Collaborative Number Theory Seminar

Collaborative Number Theory Seminar at the CUNY Graduate Center

Co-organizers: Gautam Chinta, Brooke Feigon, Krzysztof Klosin, Maria Sabitova, Lucien Szpiro.

The seminar currently meets Fridays 2:00 to 3:30 PM in Room 3209. The CUNY Graduate Center is located on Fifth Avenue, on the east side of the street, between 34th and 35th Streets in midtown Manhattan. For further information, please contact Maria Sabitova.

Fall 2015 Schedule:

October 23: Tom Tucker (University of Rochester)

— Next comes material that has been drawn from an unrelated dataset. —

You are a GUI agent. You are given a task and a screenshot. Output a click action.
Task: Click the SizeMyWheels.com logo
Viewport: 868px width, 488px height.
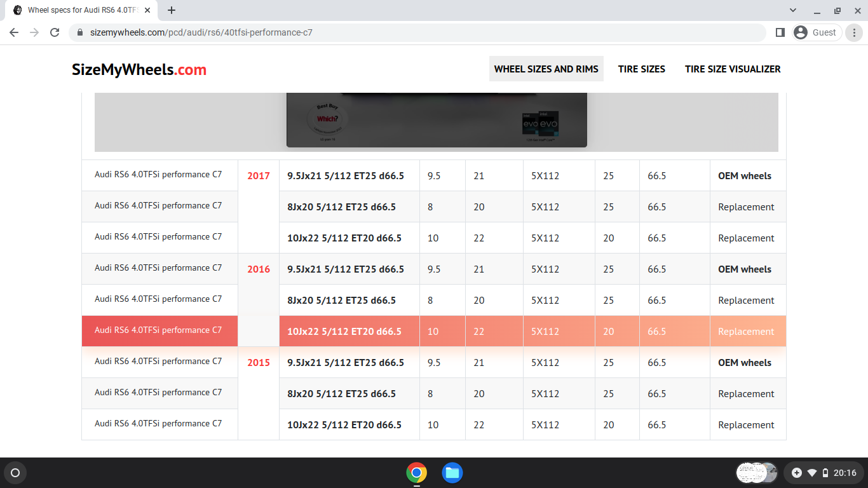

Title: The dynamical gcd problem over function fields

Abstract: A classic result of Bugeaud, Corvaja, and Zannier shows that if a and b are multiplicatively independent integers and e > 0, then
gcd(a^n - 1, b^n -1) < exp(en) for all sufficiently large n. Ailon and Rudnick later showed that something is even stronger over function fields in characteristic 0, namely that if a, b are nonconstant multiplicatively independent polynomials in C[x], then the degree of gcd(a^n -1 , b^n -1) is bounded by a constant. We seek to treat this problem in a more general dynamical context. We look at "two compositional" variants of this problem, one where multiplicative powers of a and b are replaced by compositional powers of a and b, and another where we replace x --> x^n with an arbitrary monic polynomial with coefficients in C[x]. If time permits, we will discuss some applications of the latter. This represents joint work with Liang-Chung Hsia.

October 30: Rachel Ollivier (University of British Columbia)

Title: Torsion pairs in the representation theory of Iwahori-Hecke algebras

Abstract: Given a p-adic reductive group G and its (pro-p) Iwahori-Hecke algebra H, we are interested in the link between the category of representations of G and the category of H-modules. When the field of coefficients has characteristic zero, this link is well understood by work of Bernstein and Borel. When the field has characteristic p, this link is much more involved and is still quite mysterious. We develop an approach to this question by defining a canonical torsion pair in the category of H-modules. This is joint work with Peter Schneider.

November 6: Joe Kramer-Miller (CUNY)

Title: p-adic L-functions and the geometry of the eigencurve

Abstract: A major theme in the theory of p-adic deformations of automorphic forms is how p-adic L-functions over eigenvarieties relate to the geometry of these eigenvarieties. In this talk we explain results in this vein for the ordinary part of the eigencurve (i.e. Hida families). We address how Taylor expansions of one variable p-adic L-functions varying over families can detect geometric phenomena: crossing components of a certain intersection multiplicity and ramification over the weight space. Our methods involve proving a converse to a result of Vatsal relating congruences between eigenforms to their algebraic special L-values and then p-adically interpolating congruences using formal models. These methods should extend to the entire eigencurve.

November 13: Wade Hindes (CUNY)

Title: Finiteness theorems and averages in arithmetic dynamics

Abstract

November 20: Moshe Adrian (CUNY Queens college)

Title: The Langlands parameter of a simple supercuspidal representation of a classical group

Abstract: The Langlands correspondence for classical groups has recently been established by Arthur. As Arthur's arguments are global in nature, one might want to know explicitly what the local correspondence is. In this talk we will review some of the basic theory of the local Langlands correspondence, and then we explicitly describe the correspondence for a simple supercuspidal representation of an odd orthogonal group.

December 18: Manish Patnaik (University of Alberta)

Title: Cuspidal Eisenstein Series on Loop Groups over Function Fields

Abstract: I will explain the construction of cuspidal Eisenstein series on loop groups over function fields starting from both ‘positive’ and ‘negative’ maximal parabolics. The positive variant results in an entire function, whereas the negative one— which was first introduced by A. Braverman and D. Kazhdan— produces a (conjecturally) meromorphic object. A functional equation can also be proven that relates the positive and negative series and in which L-functions of cusp forms (on finite dimensional groups) appear.

This is joint work with H. Garland and S.D. Miller.